Only scrape sites containing specific term

Arbitrary example: Let's say I want to scrape a list of job openings. I want the scraper to visit each job page and grab the job title, description, address etc. However, I only want to save the jobs where the word "Java" was in the job description. Is there a way to do this?

1 Like

Hi @matt_gr
You could make such a rule f.e. - body:has(div[class*="description"]:contains("Java"))

Thanks for replying @ViestursWS

How would I go about implementing this? I tried by making a selector with this as the first part when navigated to a details page, and then inside that selectors for title, content and so on.
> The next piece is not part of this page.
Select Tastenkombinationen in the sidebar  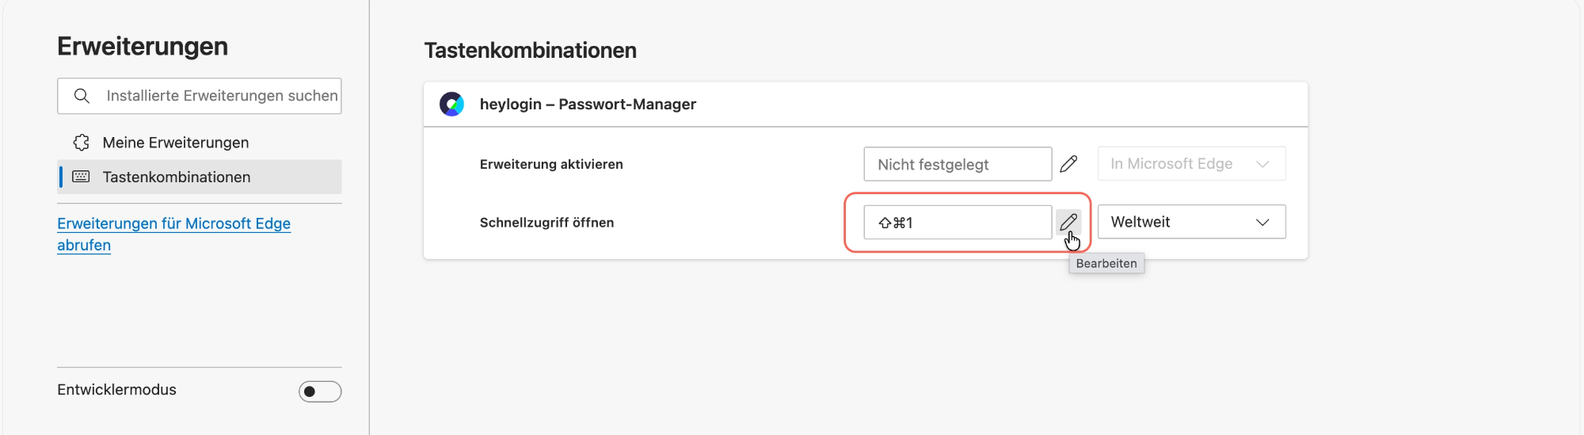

Here's one site I'm trying to scrape: https://itelligencegroup.com/dk/careers/jobs/all-jobs/

So far I've successfully made an element clicker that opens the accordion tabs, goes onto each page and grabs the job titles and description. But I want to only save the records that contain e.g. "SAP" in the description.

Here's the sitemap:
{"_id":"itelligence","startUrl":["https://itelligencegroup.com/dk/careers/jobs/all-jobs/"],"selectors":[{"id":"accordion-click","type":"SelectorElementClick","parentSelectors":["_root"],"selector":"body","multiple":true,"delay":"0","clickElementSelector":"a.training-title-click","clickType":"clickOnce","discardInitialElements":"do-not-discard","clickElementUniquenessType":"uniqueText"},{"id":"job-link","type":"SelectorPopupLink","parentSelectors":["accordion-click"],"selector":"a.side-navigation__toggle-link, .in a","multiple":true,"delay":0},{"id":"job-title","type":"SelectorText","parentSelectors":["job-link"],"selector":"h1","multiple":false,"regex":"","delay":0},{"id":"job-description","type":"SelectorText","parentSelectors":["job-link"],"selector":"div.content","multiple":false,"regex":"","delay":0}]}

@matt_gr
The idea is to define the place where this keyword exists so the selector would only grab those results. Well, I was doubting "SAP" uniqueness so I choose the e-mail for one person - mette.larsson@itelligence.dk, and as far as I inspected it actually returned me 3 results which contained the e-mail in the description. So I edited the sitemap just a little bit by adding Element selector which defines the keyword existence in the description field of each page.
Take a look:
{"_id":"itelligence","startUrl":["https://itelligencegroup.com/dk/careers/jobs/all-jobs/"],"selectors":[{"id":"accordion-click","type":"SelectorElementClick","parentSelectors":["_root"],"selector":"body","multiple":true,"delay":"0","clickElementSelector":"a.training-title-click","clickType":"clickOnce","discardInitialElements":"do-not-discard","clickElementUniquenessType":"uniqueText"},{"id":"job-link","type":"SelectorPopupLink","parentSelectors":["accordion-click"],"selector":"a.side-navigation__toggle-link, .in a","multiple":true,"delay":0},{"id":"job-title","type":"SelectorText","parentSelectors":["card"],"selector":"h1","multiple":false,"regex":"","delay":0},{"id":"job-description","type":"SelectorText","parentSelectors":["card"],"selector":"div.content","multiple":false,"regex":"","delay":0},{"id":"card","type":"SelectorElement","parentSelectors":["job-link"],"selector":"body:has(div[class*=\"joqReqDescription\"]):contains(\"mette.larsson@itelligence.dk\")","multiple":true,"delay":0}]}

Ah thank you! I see the key was to make a selector with that rule as the first one on the details page, and then inside that selector make more selectors to grab the info I wanted. Cheers.

1 Like